Copy the data from the line containing "This screenshot has height=436, width=868." through the end of the data, both included, with the pictures omitted.

Dataset excerpt:
—————

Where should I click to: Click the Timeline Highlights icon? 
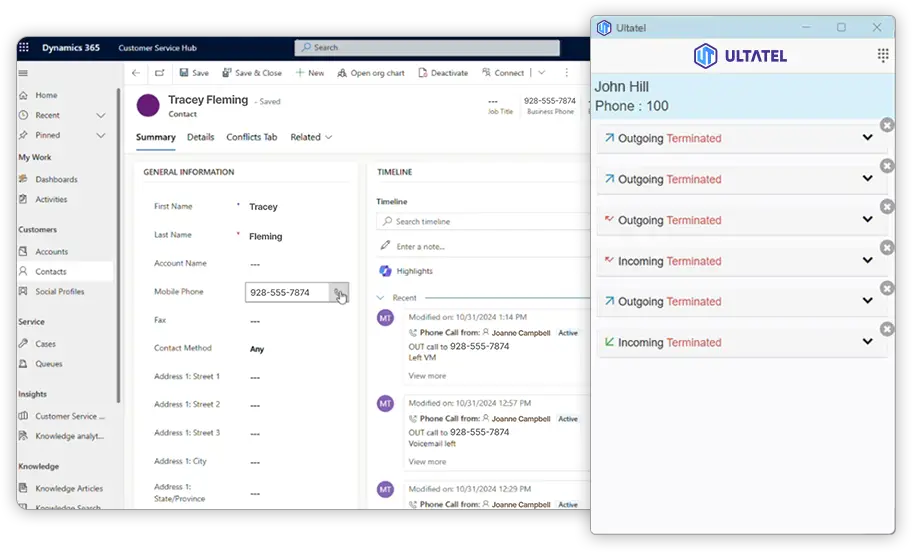(x=385, y=271)
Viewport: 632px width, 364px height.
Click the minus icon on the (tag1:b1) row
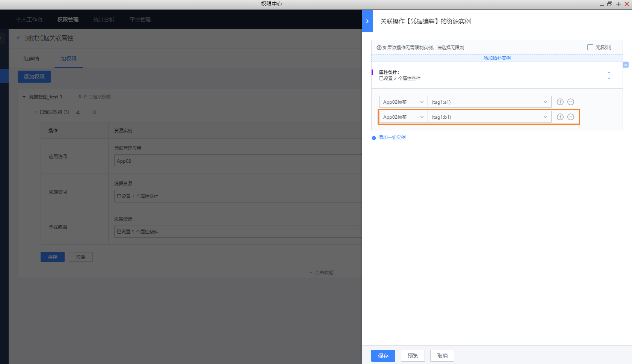tap(571, 117)
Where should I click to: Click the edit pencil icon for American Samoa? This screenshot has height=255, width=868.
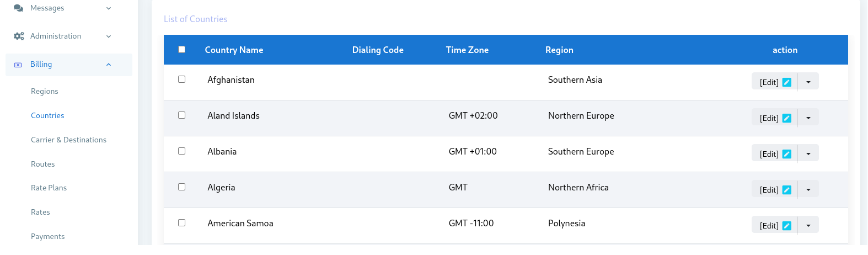click(x=787, y=226)
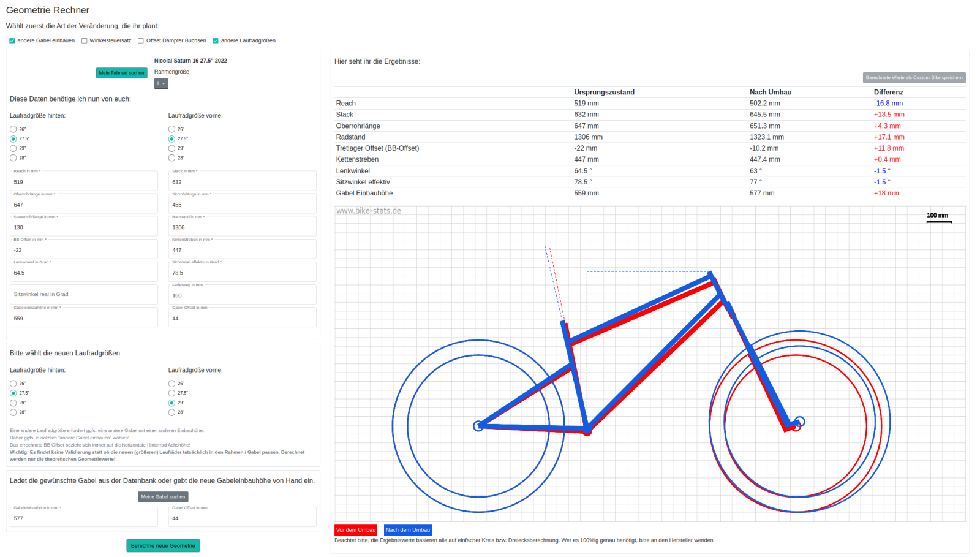Screen dimensions: 980x557
Task: Uncheck the "andere Gabel einbauen" checkbox
Action: point(12,41)
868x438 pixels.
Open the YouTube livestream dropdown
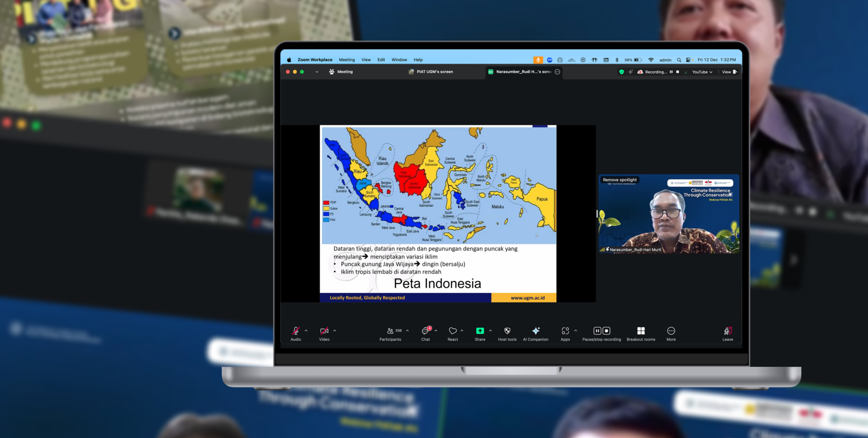702,72
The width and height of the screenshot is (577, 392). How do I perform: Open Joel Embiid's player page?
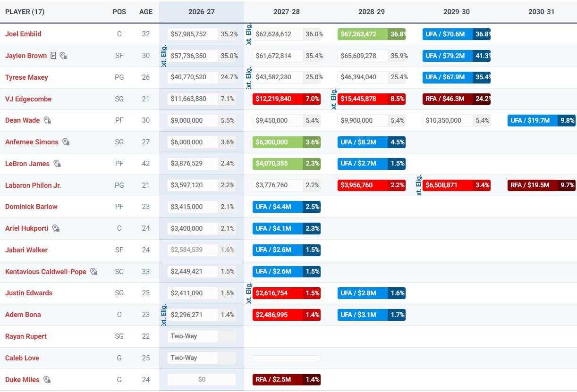click(x=23, y=34)
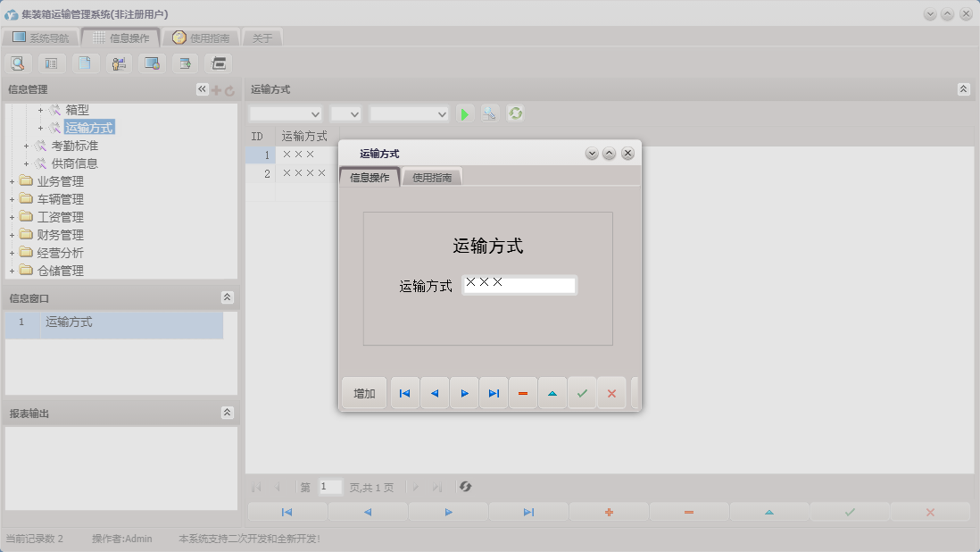This screenshot has height=552, width=980.
Task: Click the add plus icon in 信息管理 panel
Action: (217, 89)
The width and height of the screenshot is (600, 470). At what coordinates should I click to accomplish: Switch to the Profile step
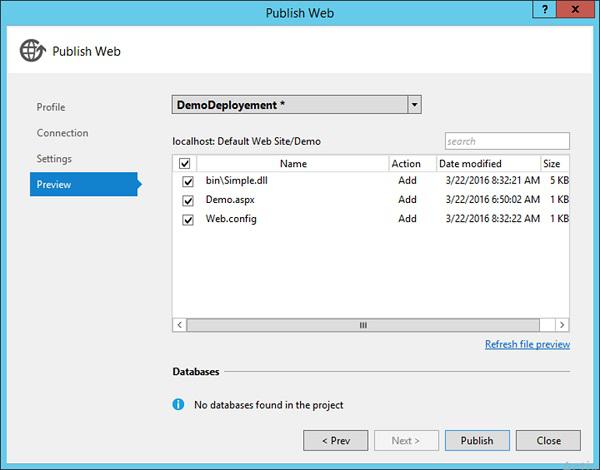[x=51, y=107]
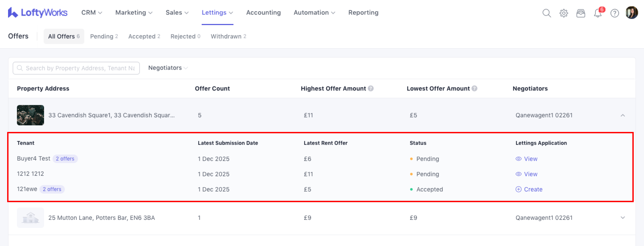Click the property address search field

pyautogui.click(x=80, y=68)
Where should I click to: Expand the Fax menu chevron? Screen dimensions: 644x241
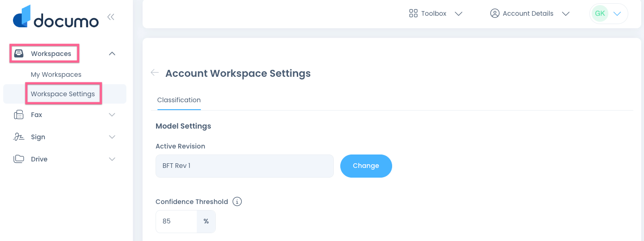click(112, 115)
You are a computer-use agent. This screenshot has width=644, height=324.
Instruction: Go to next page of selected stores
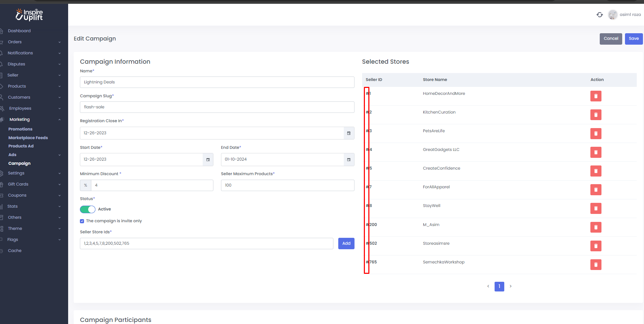point(510,286)
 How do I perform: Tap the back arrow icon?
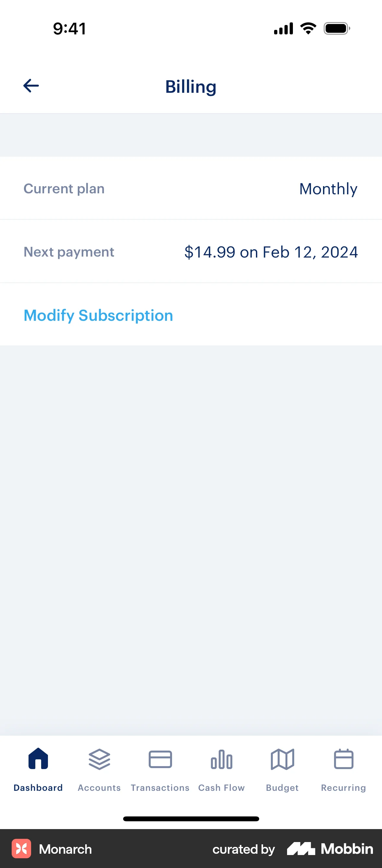[x=31, y=86]
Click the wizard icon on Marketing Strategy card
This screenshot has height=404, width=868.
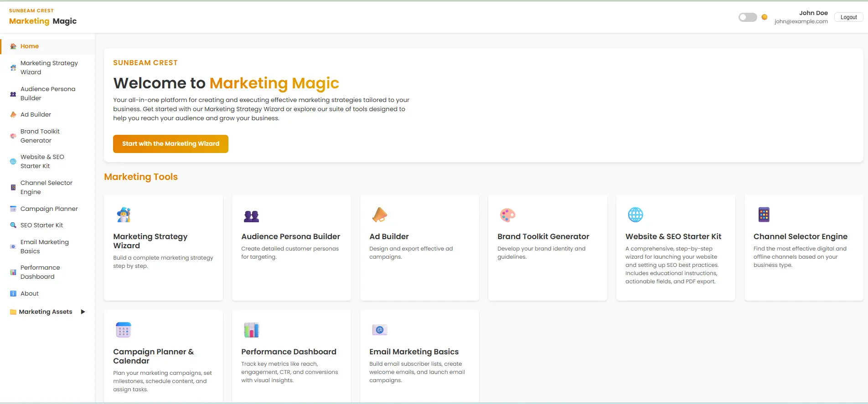pyautogui.click(x=124, y=215)
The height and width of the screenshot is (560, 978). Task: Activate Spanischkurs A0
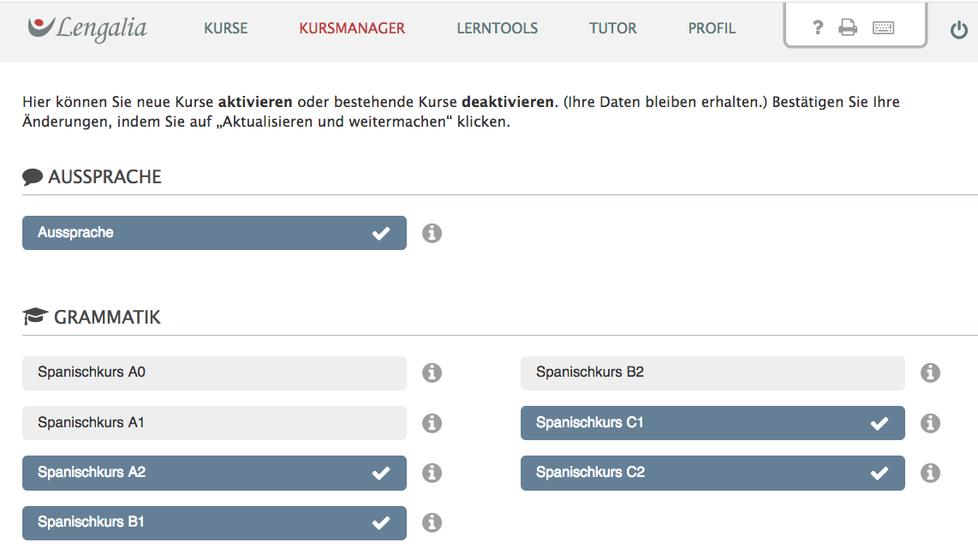tap(214, 373)
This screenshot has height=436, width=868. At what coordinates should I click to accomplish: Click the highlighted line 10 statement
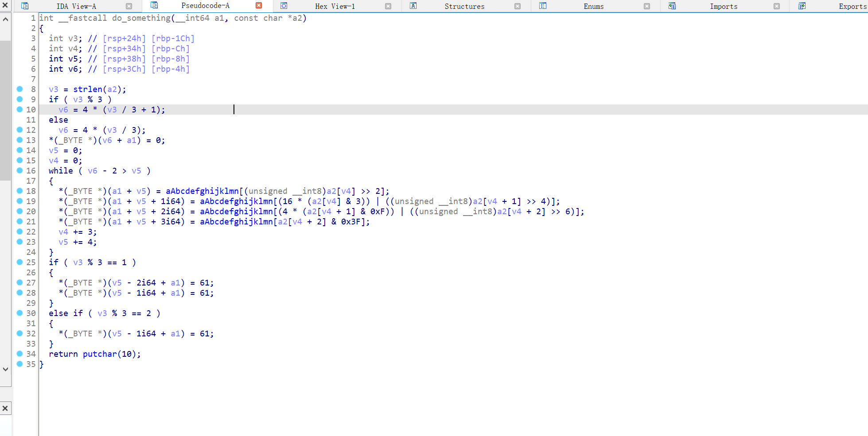(113, 109)
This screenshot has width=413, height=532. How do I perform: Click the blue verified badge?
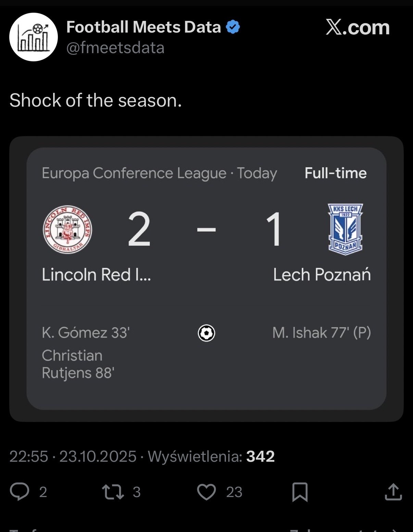click(233, 27)
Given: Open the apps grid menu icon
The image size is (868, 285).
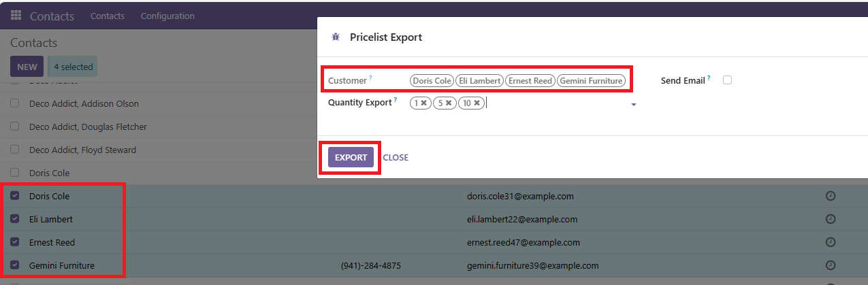Looking at the screenshot, I should [16, 16].
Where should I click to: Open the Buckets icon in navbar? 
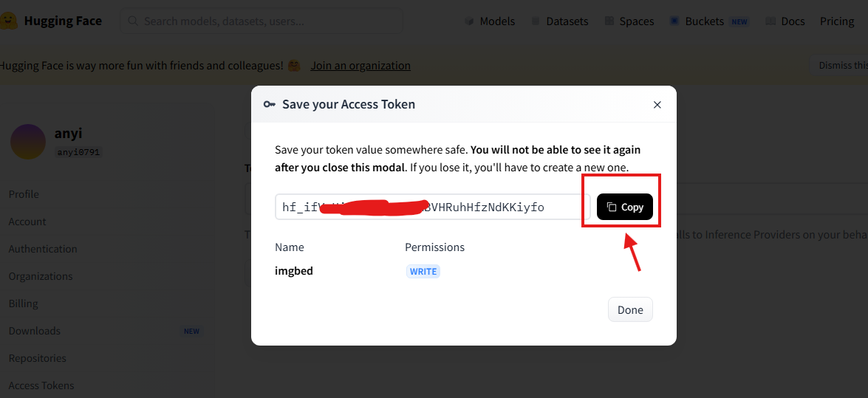tap(674, 21)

—————

• _Solution to this task_:
This screenshot has height=436, width=868. At what coordinates should I click to accomplish: Click the highlighted line 10 statement
(113, 109)
This screenshot has width=413, height=532. How do I perform: Click the blue verified badge?
click(233, 27)
Given: Open the apps grid menu icon
The image size is (868, 285).
Looking at the screenshot, I should [16, 16].
Where should I click to: Open the Buckets icon in navbar? 
tap(674, 21)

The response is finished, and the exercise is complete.